A data analyst has revealed how he landed a $50,000 pay rise – as the tech sector faces a huge labor shortage.
Dulitha Piyasena, 32, quit his job at Bank of Queensland and is now making more than $200,000 a year after being poached from Queensland University of Technology as a senior data analyst earlier this year.
He arrived in Australia five years ago on a salary of $85,000 – meaning his salary is up 135 per cent since 2017.
Mr. Piyasena is a former engineer who graduated with a Masters in Data Science. He is now a permanent resident on his way to citizenship.
“The demand has always been there, but with COVID-19 restrictions and people returning to their home countries, it’s only grown,” he said Australian Financial Report.
His huge raise comes as the tech sector struggles to fill vacancies.
According to the Australian Computer Society, 1.2 million Australians will be employed in the sector within five years – but it still faces a projected shortage of 280,000 workers.

Dulitha Piyasena, 32, quit his job at the Bank of Queensland and is now making more than $200,000 a year after being poached from Queensland University of Technology
“We will clearly miss demand,” said new ACS CEO Chris Vein.
“The domestic pipeline just doesn’t produce enough tech talent.

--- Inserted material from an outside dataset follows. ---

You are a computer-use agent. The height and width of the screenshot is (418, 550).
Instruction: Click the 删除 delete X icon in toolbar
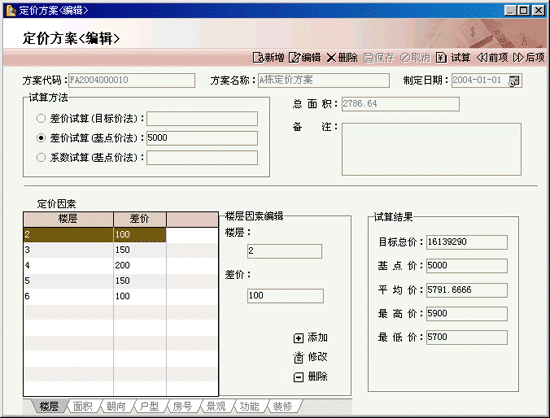click(x=331, y=58)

We need over 60,000 new tech workers annually to meet demand, but we only produce 10,000 tech graduate and postgraduate graduates each year.
“Theoretically we would try to fill that gap with foreign talent, but we can’t do that and we might not be able to catch up two, three or five years. Australia competes with the US, Israel and every other country in the world for that talent.”
The ACS also revealed that the federal government is struggling to find anywhere near the 1,900 cyber experts it needs for the new $10 billion Project REDSPICE program.
The project aims to double the size of the country’s top cybersecurity agency and help Australia compete in cyber warfare with other nations like Russia and China.
Normally the sector sees skilled migrants fill vacancies but Covid has seen this stutter leading to the high salaries.
Mr. Piyasena’s $50,000 raise appears to be the new threshold for the deal.
This week Shell announced it was forced to decommission its floating LNG ship Prelude after workers making more than $200,000 a year turned down an offer for a $30,000 pay rise.
The ACS report, prepared for Digital Pulse by Deloitte Access Economics, found that wages for technology workers grew 10.4 percent between 2019 and 2022, matching the 6.9 percent wage growth for non-ICT occupations have surpassed.
The ACS said a senior .NET/Java developer in Sydney can expect to make between $120,000 and $170,000 a year before retirement — a jump of up to 28 percent from last year.

According to the Australian Computer Society, 1.2 million Australians will be employed in the sector within five years – but it still faces a projected shortage of 280,000 workers, pushing up wages
Meanwhile, a tech network admin in Melbourne can earn around $130,000 a year on average, up 34 percent.
The ACS has called for a $100 million program to help schools improve students’ digital literacy and raise awareness of tech careers.
And the ACS has also proposed a business tax credit of up to $10,000 per employee for vocational technology training.
Boards are also increasingly considering using employee share plans to encourage workers to invest in a company’s long-term success in an attempt to stem the spiraling wages.